PAX6 was firstly proposed as the causative gene of congenital aniridia in 1991 by positional cloning (6, 7). Human PAX6 encodes a 422-amino acid transcriptional regulatory protein, which consists of two DNA-binding domains (a paired domain at the NH2 terminal, including 128 amino acids, and a homeodomain, including 61 amino acids) separated by a 79-amino acid linker region, and a transcriptional transactivation domain at the COOH terminus rich in proline, serine, and threonine (6, 7). PAX6 is expressed in early eye structures, the forebrain, the neural tube, and the pancreas and plays a crucial role in the development of the eye and central nervous system (8, 9). The majority of PAX6 mutations result in null alleles and consequent PAX6 haploinsufficiency and lead to aniridia. Other ocular abnormalities have also been associated with PAX6 changes. Isolated foveal hypoplasia has been described in few families with PAX6 missense mutations [p.Pro76Arg, p.Arg128Cys, p.Gly72Ser (1012)] or premature termination codon (PTC) mutations [p.Pro346Aspfs*20, p.Tyr354Cysfs*8 (11)]. Microphthalmia and Peters anomaly are associated with several PAX6 mutations, most of which are missense, while anophthalmia is associated with homozygous PAX6 variants (13). With the advances in neuroimaging technologies, both anatomical (changes in the anterior commissure, posterior commissure, pineal gland, corpus callosum, optic chiasm, and olfactory bulb) and functional neuro-abnormalities (deficits in olfactory function, cognitive ability, and auditory interhemispheric transfer) have been described in individuals with aniridia (14), highlighting the crucial role of PAX6 in development of central nervous system. However, the exact phenotype-genotype correlation is still unclear.

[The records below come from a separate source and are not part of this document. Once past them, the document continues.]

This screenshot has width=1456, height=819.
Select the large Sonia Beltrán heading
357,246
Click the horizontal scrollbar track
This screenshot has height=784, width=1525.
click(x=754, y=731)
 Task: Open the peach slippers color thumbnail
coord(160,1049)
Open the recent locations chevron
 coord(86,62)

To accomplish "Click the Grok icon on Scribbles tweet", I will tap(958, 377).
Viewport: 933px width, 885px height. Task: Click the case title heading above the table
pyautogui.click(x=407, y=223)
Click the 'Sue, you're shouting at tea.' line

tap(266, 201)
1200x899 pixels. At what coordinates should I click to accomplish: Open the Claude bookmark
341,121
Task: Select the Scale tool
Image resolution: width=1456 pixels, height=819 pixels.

In this study, we enrolled four Chinese families with aniridia to explore the genetic defects of congenital aniridia.

Materials and methods

The study was approved by the ethics committee of Tianjin Medical University Eye Hospital and was in compliance with the regulations of the Declaration of Helsinki. Informed consent was obtained from the enrolled family members. The method of whole exome sequencing and data analysis is described in detail previously (1517). Briefly, genomic DNA was extracted from venous blood samples according to the manufacturer’s standard procedure (MagPure Buffy Coat DNA Midi KF Kit, Magen, China) and sequenced on MGISEQ-2000 (PE100) using the BGI MGIEasy V4 chip, which contains exons of all human genes and their adjacent ±20 bp introns. Sanger sequencing was then performed to validate the potential pathogenic variants, and segregation analysis was performed on all available family members. The primers for Sanger sequencing are summarized in Supplementary Table 1. Additionally, the structures of the mutant and homomeric wild-type PAX6 were modeled by the SWISS-MODEL server1 and shown using a PyMOL Molecular Graphic system. The PAX6 PDB file (AF-P26367-F1-model_v1.pdb) was downloaded from the AlphaFold Protein Structure Database2 and was used as a template.

Results

We enrolled four Chinese families with aniridia in this study.

Family 1

The proband of family 1 was a 14-year-old girl. The detailed ocular presentations of the affected members in family 1 are summarized in Table 1. Briefly, 11 individuals in the family were affected and presented with complete aniridia, while four members had nystagmus. All the affected individuals had poor vision (ranging from finger counting to 0.12), and the intraocular pressure (IOP) was high in two patients. Lens abnormalities were detected in eight patients, including cortical cataract, nuclear cataract, total cataract, and lens ectopia. We also observed spontaneous anterior lens capsule (ALC) rupture in two of the three patients with total cataracts, which was never reported before in patients with aniridia. Unfortunately, the ocular anterior segment photographs are not available in this family and a schematic picture was drawn to illustrate the changes (Figure 1).

TABLE 1
www.frontiersin.org

Table 1. Ocular manifestations of affected individuals in aniridia family 1.

FIGURE 1
www.frontiersin.org

Figure 1. Clinical and genetic evaluation of family 1. (A) Pedigree map of family 1. The arrow indicates the proband. The circles and squares represent females and males, respectively. White and black denotes unaffected and affected individuals, respectively. (B) Schematic picture showing anterior lens capsule (ALC) rupture in patient with total cataract. (C) Sanger sequencing showing a previously reported nonsense mutation of PAX6 (c.718C > T, p.Arg240*).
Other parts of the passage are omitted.